Collected data:

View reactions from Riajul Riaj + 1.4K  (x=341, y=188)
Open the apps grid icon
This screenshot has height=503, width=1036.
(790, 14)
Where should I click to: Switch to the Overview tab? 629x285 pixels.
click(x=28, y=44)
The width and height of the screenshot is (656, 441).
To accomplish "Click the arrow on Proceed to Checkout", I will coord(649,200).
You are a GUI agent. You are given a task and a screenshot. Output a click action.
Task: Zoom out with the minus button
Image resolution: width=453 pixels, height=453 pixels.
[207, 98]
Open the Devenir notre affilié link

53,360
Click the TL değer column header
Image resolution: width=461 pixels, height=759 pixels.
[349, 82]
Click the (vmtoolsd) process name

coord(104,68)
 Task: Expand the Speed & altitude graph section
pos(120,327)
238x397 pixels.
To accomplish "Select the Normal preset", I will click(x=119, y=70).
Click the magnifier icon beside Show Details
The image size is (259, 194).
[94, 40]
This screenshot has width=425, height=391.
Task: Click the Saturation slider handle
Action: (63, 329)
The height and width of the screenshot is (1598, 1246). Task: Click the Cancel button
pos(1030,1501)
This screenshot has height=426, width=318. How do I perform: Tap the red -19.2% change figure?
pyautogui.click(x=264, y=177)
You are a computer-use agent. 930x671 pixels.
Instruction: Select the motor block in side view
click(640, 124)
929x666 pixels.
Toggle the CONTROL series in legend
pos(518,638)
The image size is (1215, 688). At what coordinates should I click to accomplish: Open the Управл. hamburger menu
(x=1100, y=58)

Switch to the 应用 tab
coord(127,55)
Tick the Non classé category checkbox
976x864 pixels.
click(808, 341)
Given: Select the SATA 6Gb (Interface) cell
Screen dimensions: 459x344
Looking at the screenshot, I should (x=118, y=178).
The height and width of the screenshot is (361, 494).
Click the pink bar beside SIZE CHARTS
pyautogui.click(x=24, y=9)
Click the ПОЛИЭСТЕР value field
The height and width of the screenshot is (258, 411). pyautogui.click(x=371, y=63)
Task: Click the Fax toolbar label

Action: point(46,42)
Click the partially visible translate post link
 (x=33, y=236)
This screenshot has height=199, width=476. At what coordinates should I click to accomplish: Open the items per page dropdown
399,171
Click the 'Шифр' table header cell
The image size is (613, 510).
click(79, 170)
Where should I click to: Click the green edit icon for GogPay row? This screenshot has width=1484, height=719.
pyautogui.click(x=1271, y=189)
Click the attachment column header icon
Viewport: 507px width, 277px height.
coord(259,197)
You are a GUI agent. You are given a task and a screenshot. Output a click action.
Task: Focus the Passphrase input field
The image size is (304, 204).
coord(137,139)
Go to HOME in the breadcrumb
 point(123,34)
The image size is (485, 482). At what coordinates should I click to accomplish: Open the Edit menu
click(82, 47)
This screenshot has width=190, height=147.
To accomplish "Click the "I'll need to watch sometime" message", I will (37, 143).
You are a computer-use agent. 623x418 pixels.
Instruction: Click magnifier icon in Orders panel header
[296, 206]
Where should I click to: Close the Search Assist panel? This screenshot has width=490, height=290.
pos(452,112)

» Problem:
Give back the data exactly.

» Result of this exercise:
View reactions from Riajul Riaj + 1.4K  (x=341, y=188)
Open the apps grid icon
This screenshot has height=503, width=1036.
(790, 14)
Where should I click to: Switch to the Overview tab? 629x285 pixels.
click(x=28, y=44)
The width and height of the screenshot is (656, 441).
To accomplish "Click the arrow on Proceed to Checkout", I will coord(649,200).
You are a GUI agent. You are given a task and a screenshot. Output a click action.
Task: Zoom out with the minus button
Image resolution: width=453 pixels, height=453 pixels.
[207, 98]
Open the Devenir notre affilié link

53,360
Click the TL değer column header
Image resolution: width=461 pixels, height=759 pixels.
[349, 82]
Click the (vmtoolsd) process name

coord(104,68)
 Task: Expand the Speed & altitude graph section
pos(120,327)
238x397 pixels.
To accomplish "Select the Normal preset", I will click(x=119, y=70).
Click the magnifier icon beside Show Details
The image size is (259, 194).
[94, 40]
This screenshot has width=425, height=391.
Task: Click the Saturation slider handle
Action: (63, 329)
The height and width of the screenshot is (1598, 1246). Task: Click the Cancel button
pos(1030,1501)
This screenshot has height=426, width=318. How do I perform: Tap the red -19.2% change figure?
pyautogui.click(x=264, y=177)
You are a computer-use agent. 930x671 pixels.
Instruction: Select the motor block in side view
click(640, 124)
929x666 pixels.
Toggle the CONTROL series in legend
pos(518,638)
The image size is (1215, 688). At what coordinates should I click to accomplish: Open the Управл. hamburger menu
(x=1100, y=58)

Switch to the 应用 tab
coord(127,55)
Tick the Non classé category checkbox
976x864 pixels.
click(808, 341)
Given: Select the SATA 6Gb (Interface) cell
Screen dimensions: 459x344
Looking at the screenshot, I should (x=118, y=178).
The height and width of the screenshot is (361, 494).
Click the pink bar beside SIZE CHARTS
pyautogui.click(x=24, y=9)
Click the ПОЛИЭСТЕР value field
The height and width of the screenshot is (258, 411). pyautogui.click(x=371, y=63)
Task: Click the Fax toolbar label

Action: point(46,42)
Click the partially visible translate post link
 (x=33, y=236)
This screenshot has height=199, width=476. At what coordinates should I click to accomplish: Open the items per page dropdown
399,171
Click the 'Шифр' table header cell
The image size is (613, 510).
click(79, 170)
Where should I click to: Click the green edit icon for GogPay row? This screenshot has width=1484, height=719.
pyautogui.click(x=1271, y=189)
Click the attachment column header icon
Viewport: 507px width, 277px height.
coord(259,197)
You are a GUI agent. You are given a task and a screenshot. Output a click action.
Task: Focus the Passphrase input field
The image size is (304, 204).
coord(137,139)
Go to HOME in the breadcrumb
 point(123,34)
The image size is (485, 482). At what coordinates should I click to accomplish: Open the Edit menu
click(82, 47)
This screenshot has width=190, height=147.
To accomplish "Click the "I'll need to watch sometime" message", I will (37, 143).
You are a computer-use agent. 623x418 pixels.
Instruction: Click magnifier icon in Orders panel header
[296, 206]
Where should I click to: Close the Search Assist panel? This screenshot has width=490, height=290.
pos(452,112)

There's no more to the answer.